One of the most distinctive items was this Confederate field piece.  It is easily recognizable as such because of the short barrel.  Because raw materials were at a premium in the South during the war the Confederate States of America scrimped by making field pieces with shorter tubes.

There was also this Union piece.  Charles Wainwright, an artillerist in the Army of the Potomac, is interred at Green-Wood.  Wainwright was a favorite of General Henry Jackson Hunt, the dean of Civil War artillery, and served the Union cause throughout the conflict.  He was also the author of A Diary of Battle: The Personal Journals of Colonel Charles S. Wainwright, 1861–1865, one of the best personal accounts of the war.

Trivia question:  What is the only regiment to have three monuments at Gettysburg?

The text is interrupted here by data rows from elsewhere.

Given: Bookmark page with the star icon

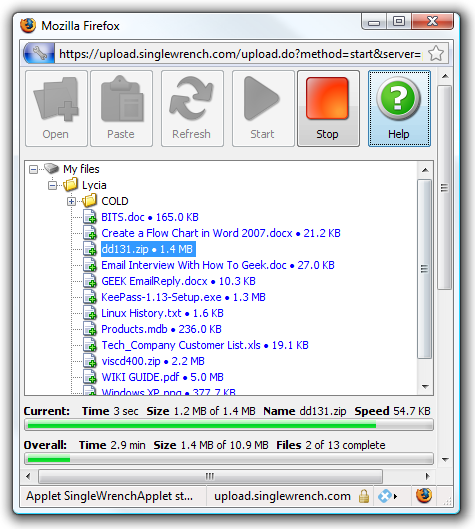Looking at the screenshot, I should coord(436,54).
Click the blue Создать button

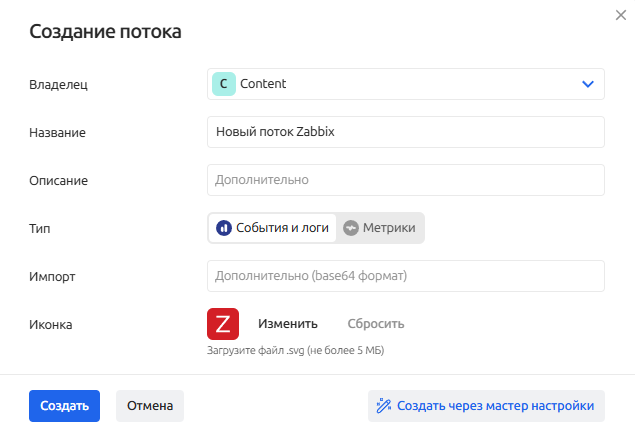[64, 406]
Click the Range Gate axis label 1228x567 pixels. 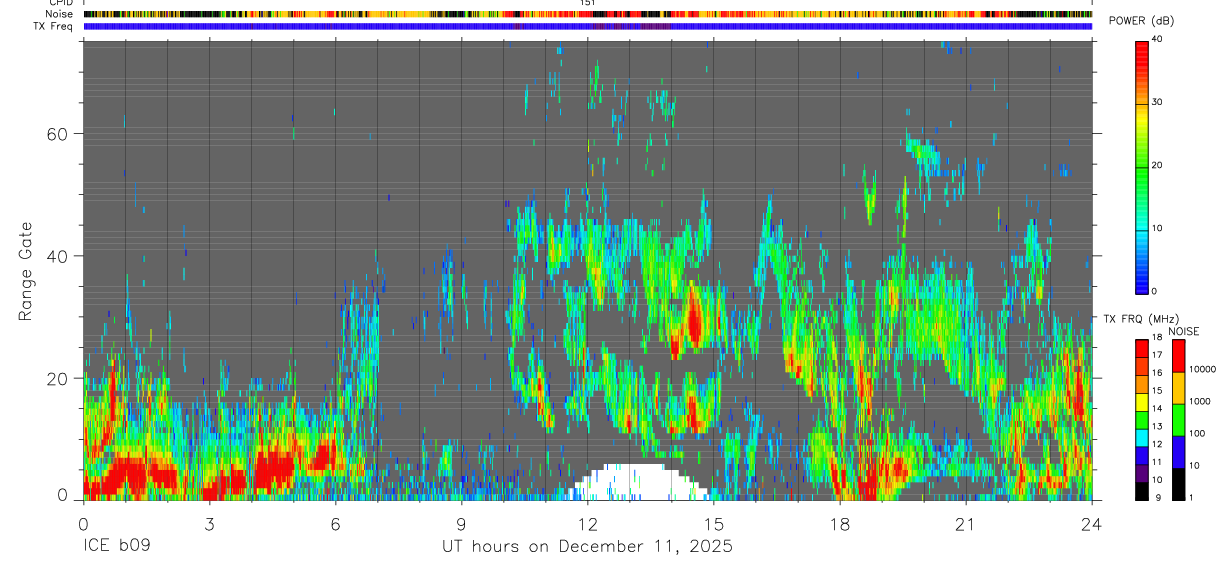pyautogui.click(x=27, y=271)
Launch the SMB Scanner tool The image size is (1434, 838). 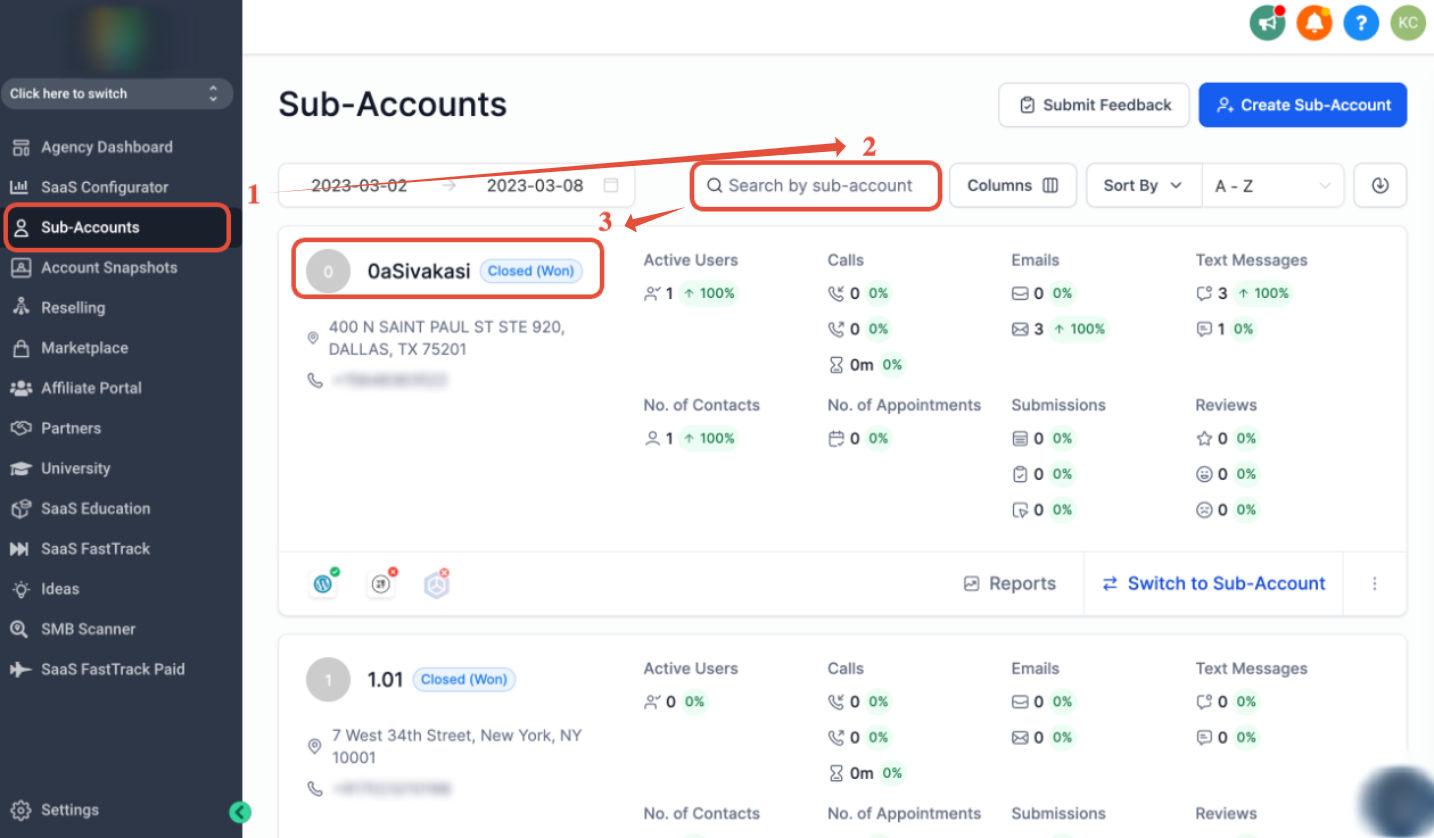pyautogui.click(x=89, y=628)
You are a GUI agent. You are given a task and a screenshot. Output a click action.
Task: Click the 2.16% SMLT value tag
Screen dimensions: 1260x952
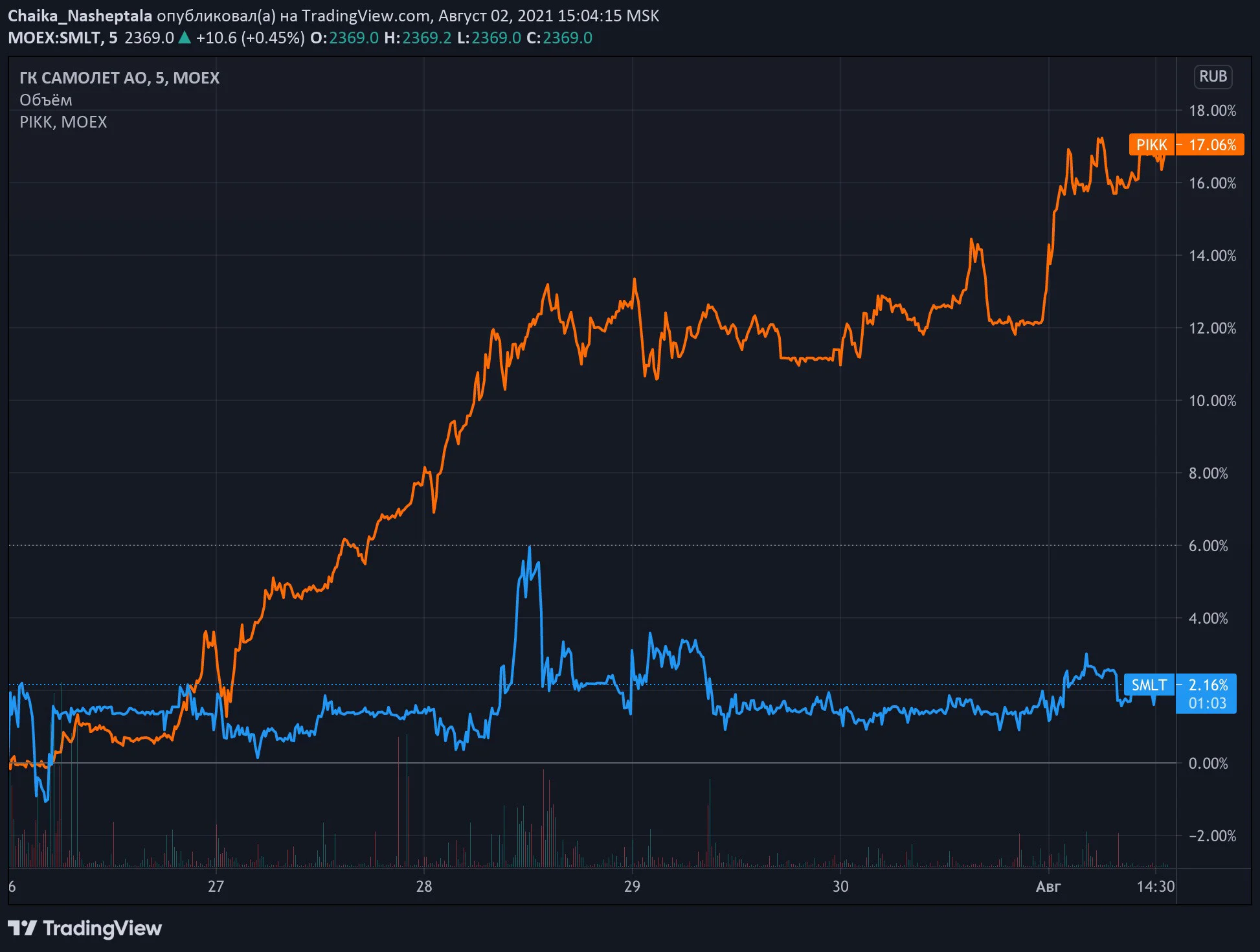1207,685
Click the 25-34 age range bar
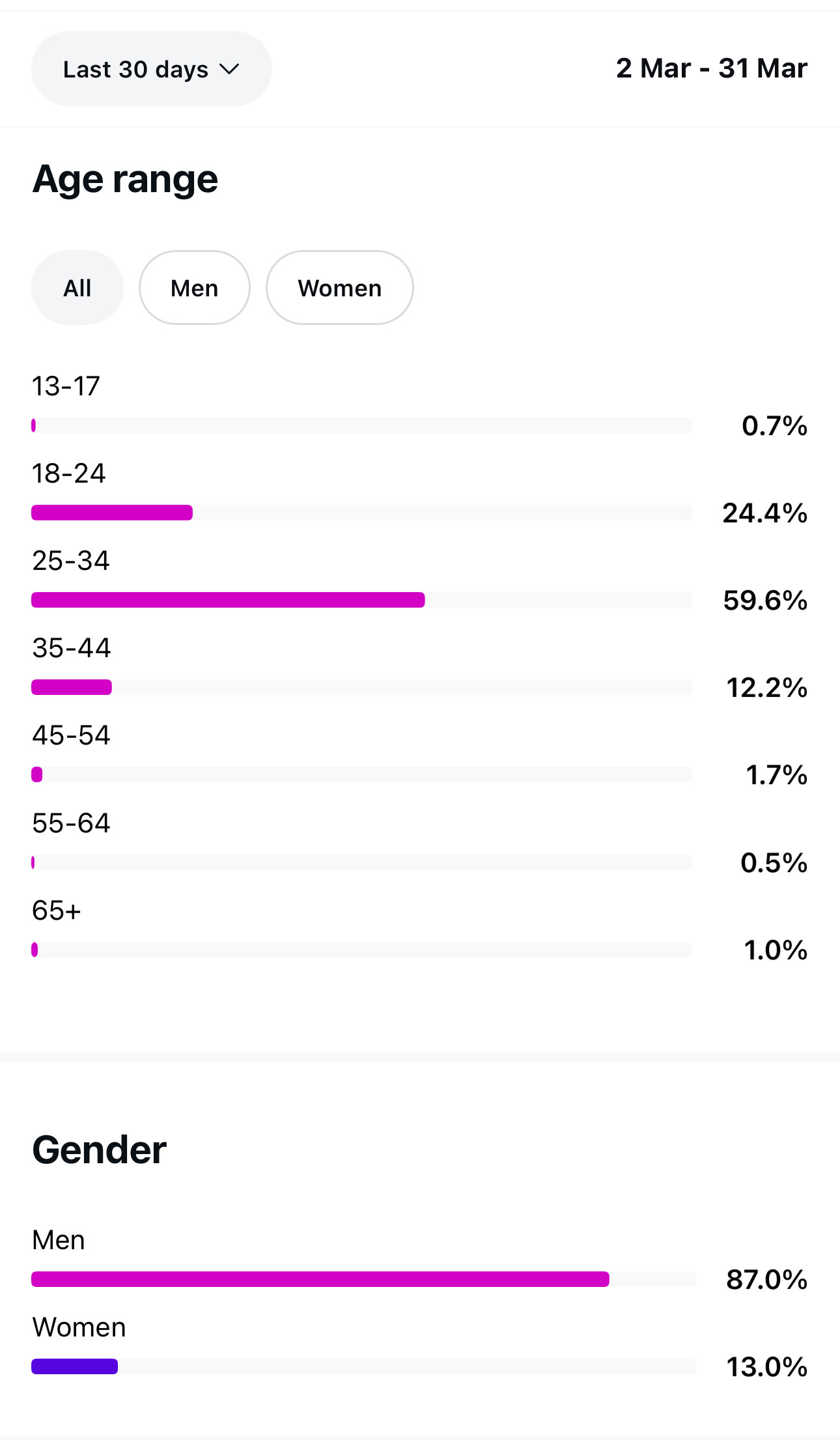 tap(228, 600)
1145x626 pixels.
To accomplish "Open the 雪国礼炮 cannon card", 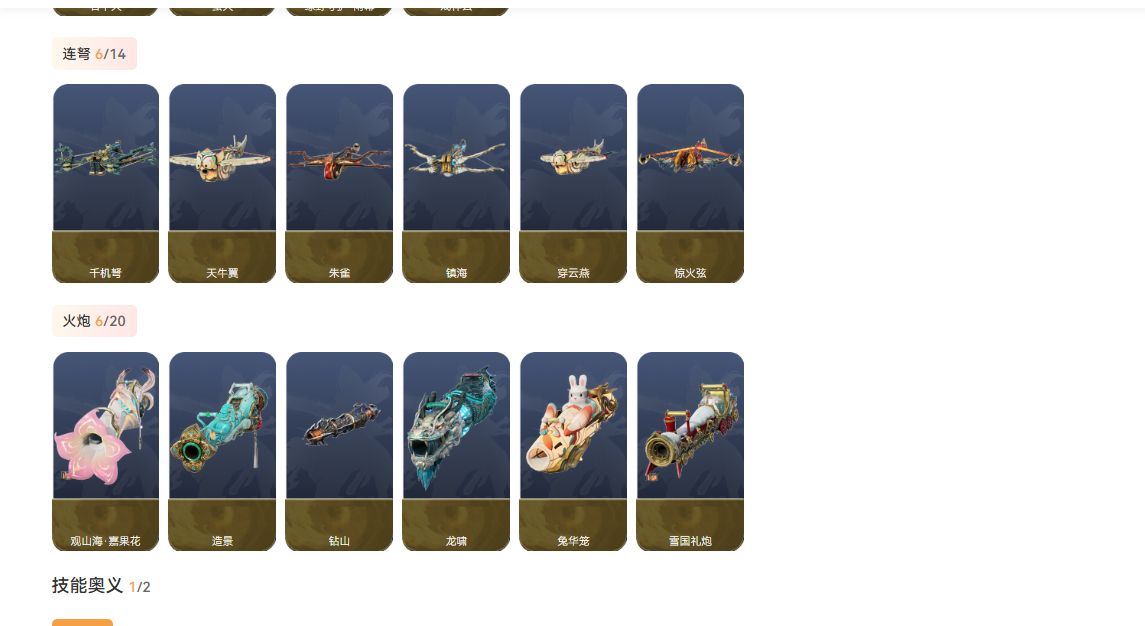I will [x=690, y=451].
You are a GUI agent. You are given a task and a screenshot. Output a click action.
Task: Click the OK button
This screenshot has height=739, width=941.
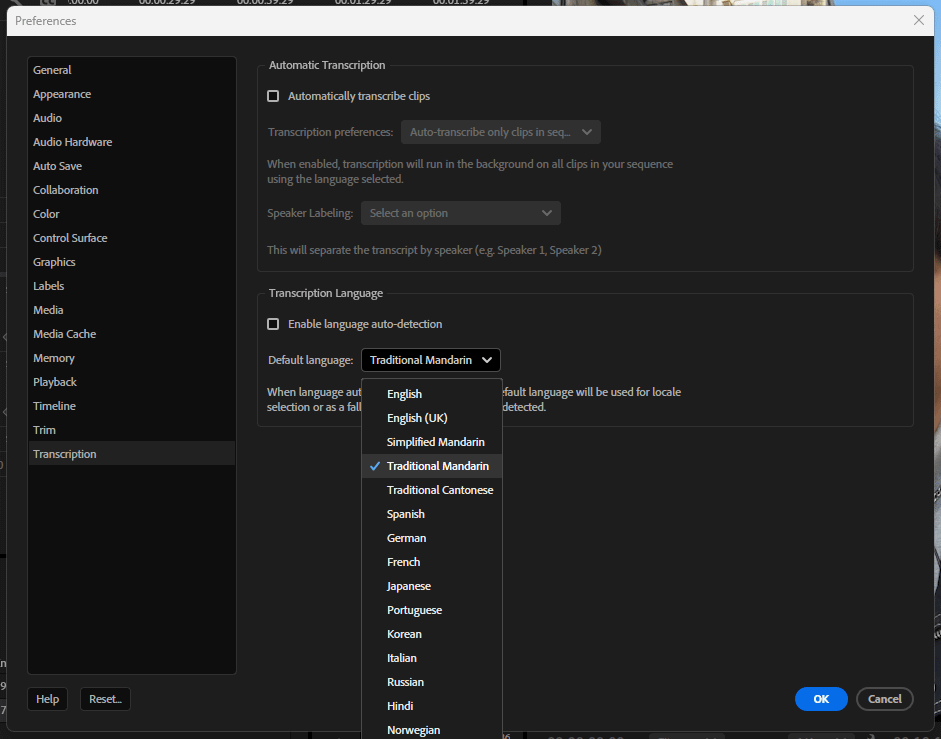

Answer:  The 14th Brooklyn.

Their regimental commander, Colonel Fowler, too is buried in Green-Wood.

Here is yours truly in front of the 14th monument at the railroad cut in Gettysburg.

These headstones will eventually be placed on the grounds, just like the thousands already laid during the cemetery’s ongoing project.

Those of the Prentiss brothers are just two of them.

Clifton Kennedy Prentiss, USA

William S. Prentiss, CSA

The soldiers and sailors monument has also been restored and is another “must see.”

If you intend to go, you had better act fast.  The exhibit ends this Sunday, June 12th.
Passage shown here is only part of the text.